TW – The Chapter Before

The Chapter Before.

Hear my sob story or not. I’m still going to ramble.

I know I’m not the best person to be talking about being poor. Because if I had to hide all my money under my bed – the mattress would touch the ceiling. But that was yesterday, when I was rotting rich, pampered and spoiled and had everything I want so badly now. That was yesterday – a beautiful day when I was still me. However the night brings out uglier things than werewolves and witches, spirits and trolls – instead in the comfort of it’s darkness lurk men with knives and women with bodies and daddy’s like mine holed up in the most imperceptible places gambling away their lives .. and sometimes lives of others too.

My name is Haley. But if you read the name plate of my bedroom door, it’ll say ‘Hale.’ The letters were made of platinum – you can understand it’s value. You can also understand why the ‘y’ isn’t there anymore. My bedroom fulfills the purpose of it’s name. It contains only a bed now.  and the pile of clothes in one corner of the room, from which I have to return my customized designer outfits.

I know what you all are thinking – What do I know about being poor?
There are hundreds, no, thousands and more, living in this condition everyday. Every single day, they have to make choices, and decisions, and chose from the little they have, becoming more insufficient than they already are.

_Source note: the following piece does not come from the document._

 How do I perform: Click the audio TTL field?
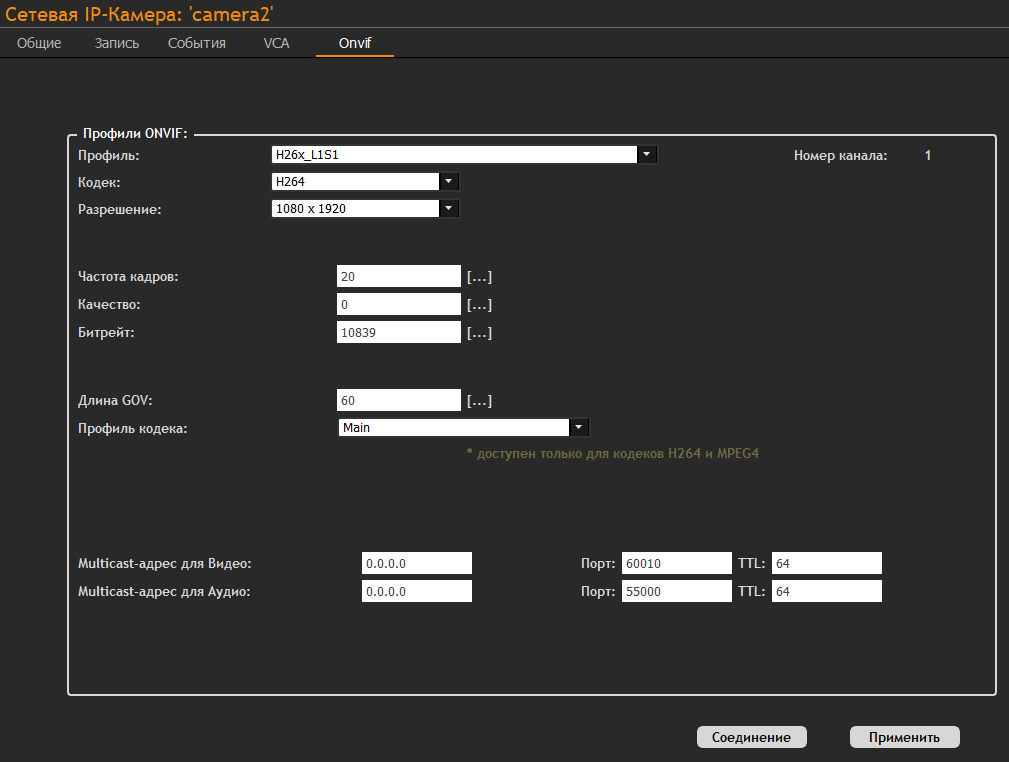(826, 591)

I never had to go through any of this. I got what I wanted when I just whispered about it. I pointed to something and it was mine! Even my inner wear was costlier than the three meals I had in a day. I did not need friends, I had just one –  my credit card. Money gave me happiness. Because I could have anything at the clap of my hand.

And just like that, since we have everything, we also have problems. I have the constant fear that my dad’s company would shut down, (like it did when it lost it all at a gamble) or we’d be busted by the income tax people, or some stupidity like that. But in real, I’m scared of being exposed without my money. Not because I cannot live in t-shirts that have holes in it and sweat pants – but because with out my extravagance people will know the real me and they can hurt me a lot more.

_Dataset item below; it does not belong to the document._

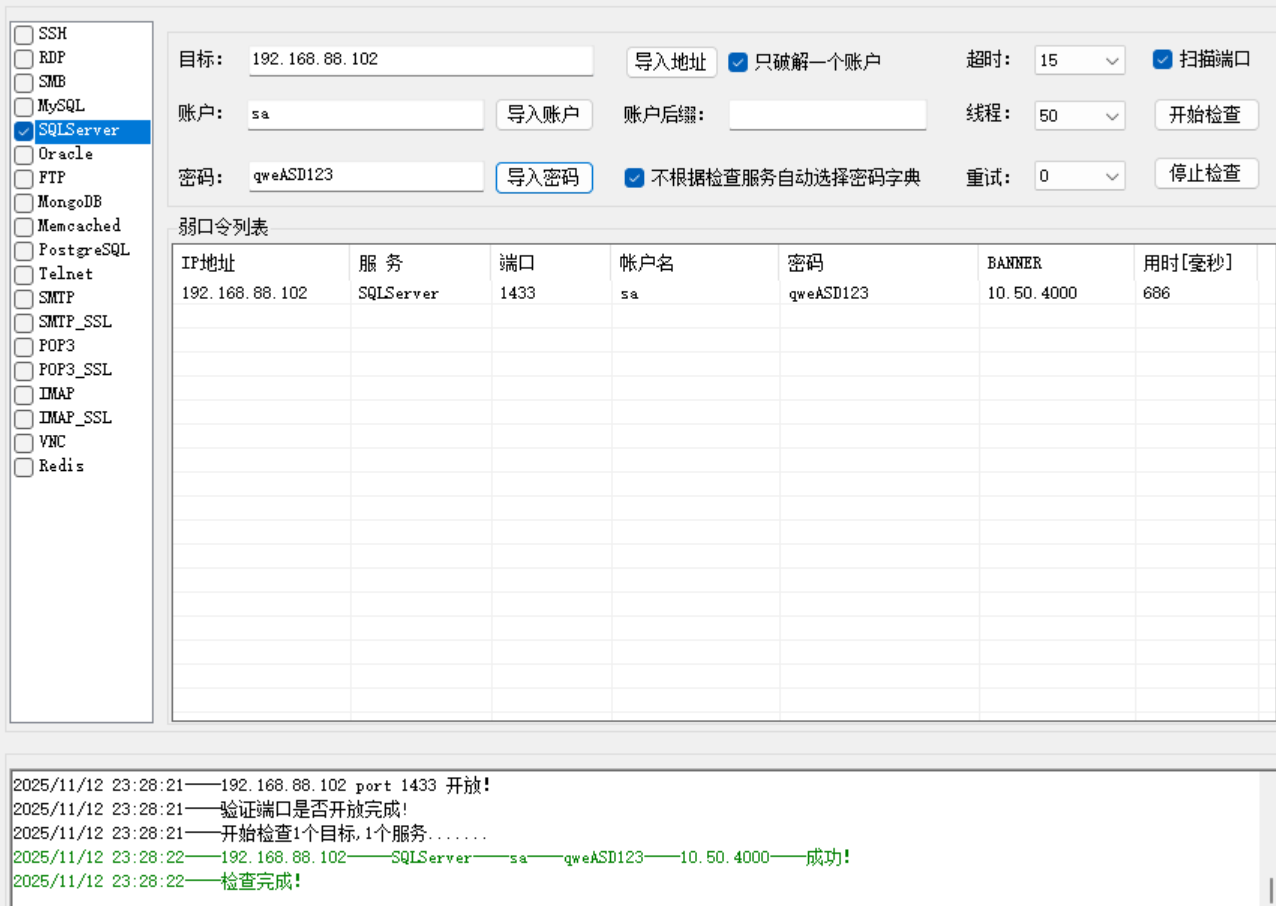The image size is (1276, 906).
Task: Enable the FTP scan option
Action: click(x=22, y=177)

I know this because I read the newspapers, I’m not dumb, I see people envy me, make fun of me, call me names, all because I happen to be a millionaire’s daughter. I’ve been played with and used – for my money. For making money out of me. I’ve felt the sting of people staring at me, their unreasonable anger burning my skin, protection no expensive moisturizer can provide. I hear the whispers, and more so, the shouting, telling the world how wicked I am.
Maybe, that’s why, money gives me happiness.

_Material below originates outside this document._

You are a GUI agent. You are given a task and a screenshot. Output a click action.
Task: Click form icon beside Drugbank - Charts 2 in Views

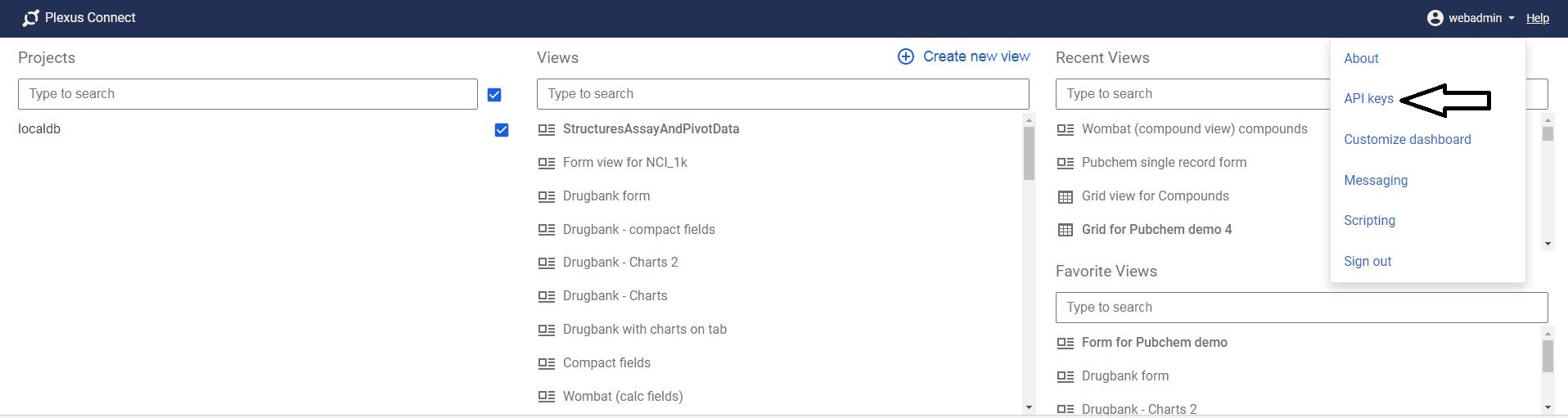[x=547, y=263]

But everyone deserves to change, don’t they?
I’m not a bad person. I’m nothing they know about. And given a chance, you’d love to laugh with me. Maybe I’m stupid for comparing myself to a book. But right now, if I give up, drink and smoke and take drugs and end up on page six of the news paper titled ‘Scandalous death of the daughter of a debt-ridden millionaire,’ I’m exploiting who I can really be.
Everyone’s got a problem. Maybe not as petty as mine, of being reduced to a value of a waitress. But they have.
But just because the world seems bad and there’s no solution, you cannot give up forever.
That’s cowardly, and an insult to yourself. And you don’t know what tomorrow offers you?
It can be a slap in the face or an opportunity to rise.
It’s like the chapter before the awesome fight-off between the hero and the villain.
And you know what? The Hero always wins.

But if don’t wait to read, how will you ever know?